Everyone should take at least one bizarre course before graduating from college. You do have those electives to burn, after all. If you are looking for an off the wall class to take this semester, you need to dig just a little deeper in the course listing catalog. Go beneath all those required classes or even the electives. Often the more specialized in any given area, the more outrageous the class. Here are some of the weirdest classes I found at my university to inspire you in your own search.
Did you know there might be people at your school majoring in kinesiology or landscape architecture? These are fancy terms for someone who knows a lot about exercise and lawn care. If you have a main stream major like business, communication, or education you might want to consider taking a class from a major that is strange to you. Anyone for poultry science or forestry 101? If you are an outdoorsy person, you might enjoy a class specifically about the reproductive cycle of local fish breeds. If you plan to have children one day, you might get some good tips in a family and consumer science course, which is the new politically correct term for home economics. Chances are you will learn something really cool or meet some different types of people than you are used to seeing in your own major. Variety is the spice of life.
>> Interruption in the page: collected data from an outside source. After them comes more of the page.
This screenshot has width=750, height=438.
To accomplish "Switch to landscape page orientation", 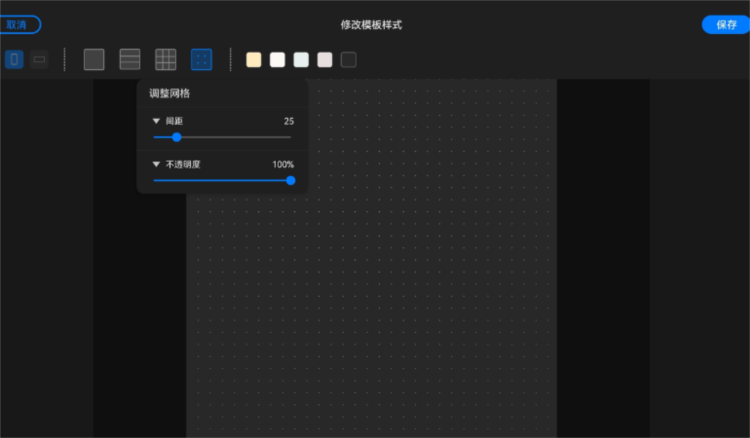I will (x=39, y=60).
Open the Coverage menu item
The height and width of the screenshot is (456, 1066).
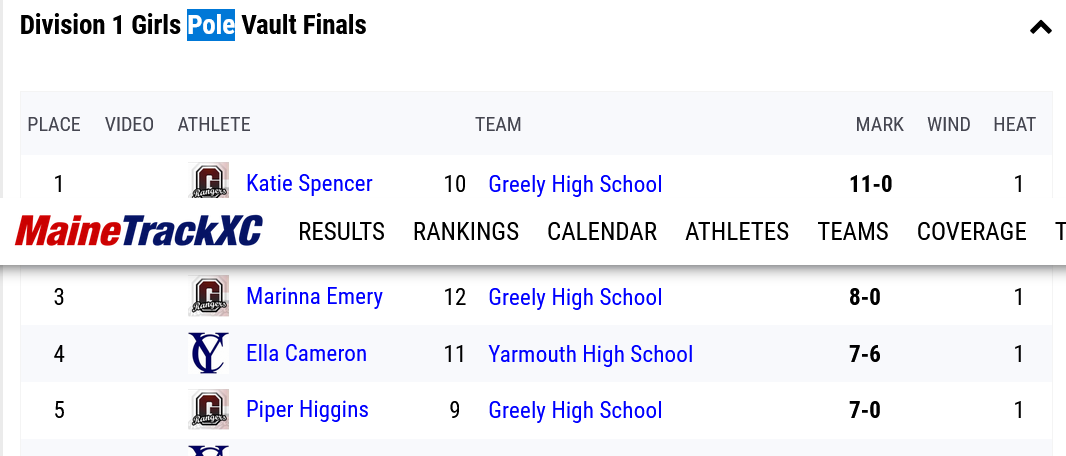[971, 232]
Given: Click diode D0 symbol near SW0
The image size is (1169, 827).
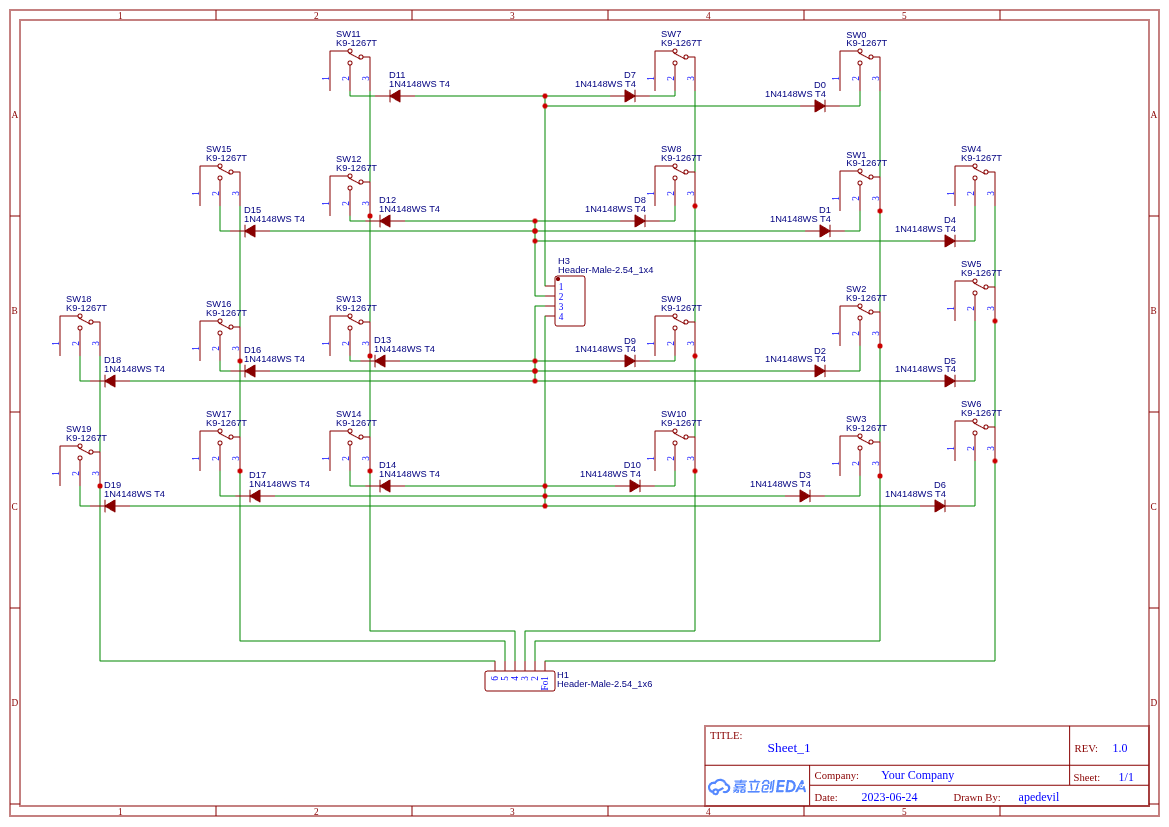Looking at the screenshot, I should pos(820,105).
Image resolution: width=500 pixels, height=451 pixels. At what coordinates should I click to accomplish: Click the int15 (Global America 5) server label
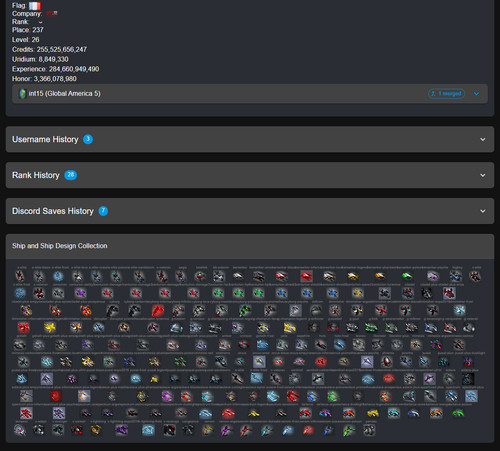pyautogui.click(x=64, y=94)
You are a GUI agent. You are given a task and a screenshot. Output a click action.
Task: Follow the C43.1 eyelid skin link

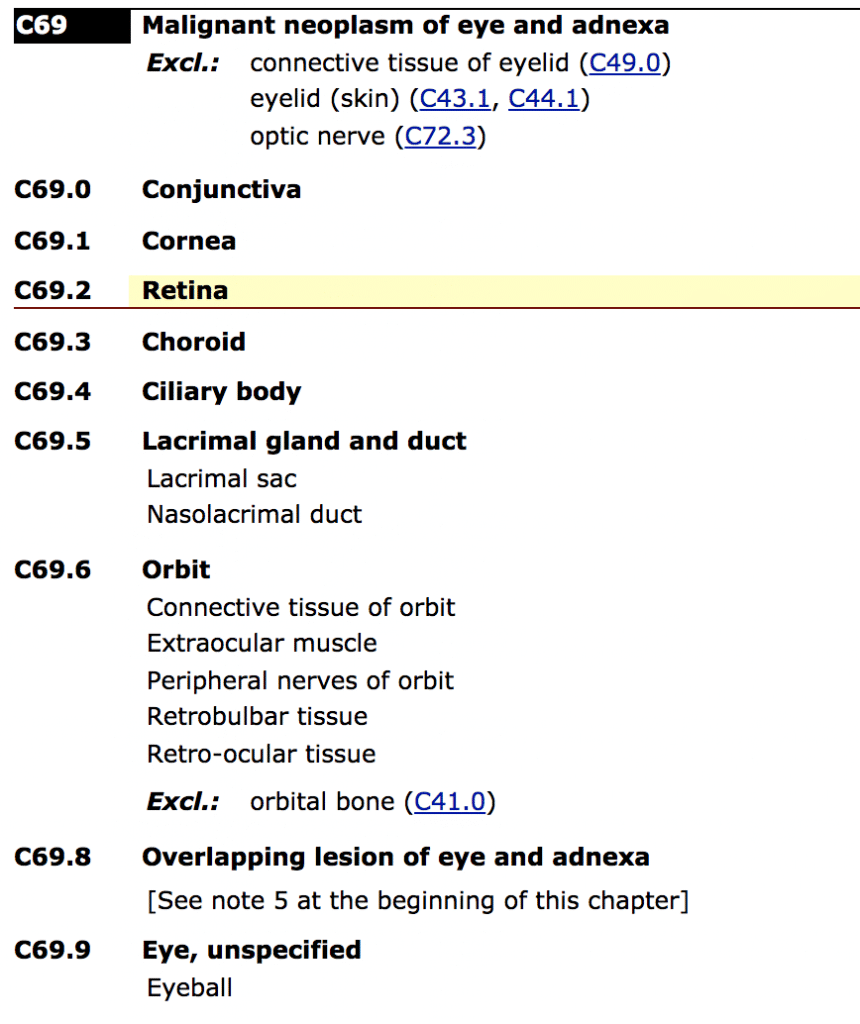[x=454, y=99]
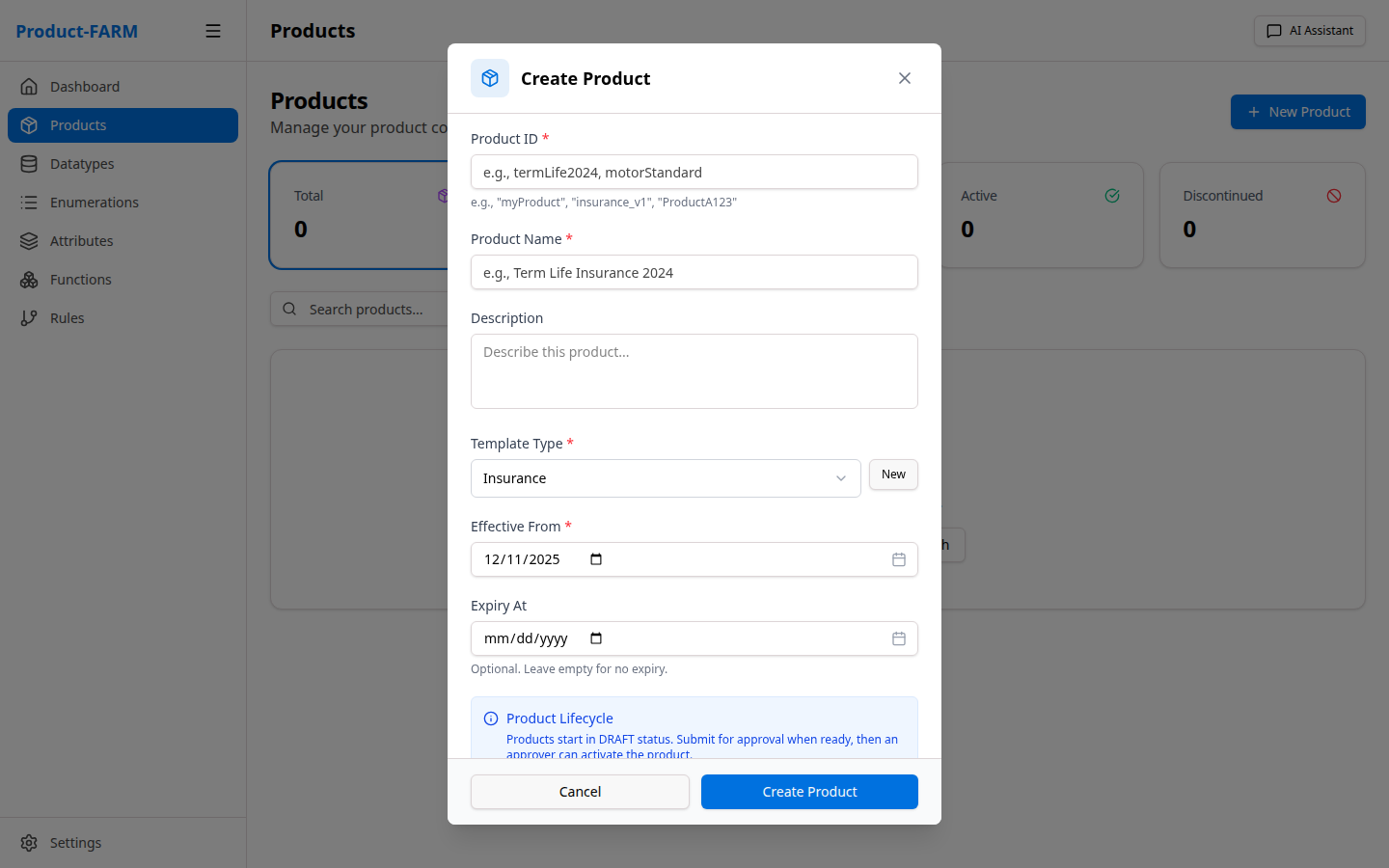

Everyone is taking Spanish out of a paranoia that they will not be able to get a job one day unless they can speak haltingly in the second language of America. I hate to break it to you but Spanish is not a requirement yet in the corporate world, or in most peoples’ everyday lives. Unless you are going into a field where you will use Spanish often and need to speak it fluently, why not take a cool and different class to satisfy your foreign language requirement? My school offers Scandinavian, Greek, German, Russian, French, Italian, Portuguese, Asian languages I can’t even pronounce, along with my favorite: Yoruba. If anyone knows what that is, I am dying to know. There are also ancient languages like Latin, Hebrew, and Sanskrit. Raise an eye brow the next time you’re talking amongst classmates by telling them you took one of these impressive sounding classes.
HISTORY IS BIZARRE
The history department has some really different classes that go beyond American history and world civilizations. How do “food and power in the orient” or “blame the potato: one vegetables’ role in Nazi domination” strike you as interesting courses? Also available are “the hip-hop mindset: history, ideology, and pedagogy” and “history of rock and roll”. For the record, the rock and roll class is impossible to get into at my school, and it is also rumored to be one of the most difficult classes ever. Many strange things have happened over the span of human history. There are many strange classes to cover these events as well.
WOMEN ARE WEIRDEST
Of all the majors I sifted through, women’s studies had the most bizarre class titles of all. There was more than one class on the oppressiveness of phallic symbols in cultures both ancient and modern. This is the title where a number of classes on sexuality are taught, from a feminist perspective of course. One of my personal favorites is “the biology and politics of female reproduction.” Wouldn’t you like to be a fly on the wall in that room? This is the absolute best bizarre class title of all: “witches, wenches, damsels and nuns: women in medieval Europe”. Sign me up for that one!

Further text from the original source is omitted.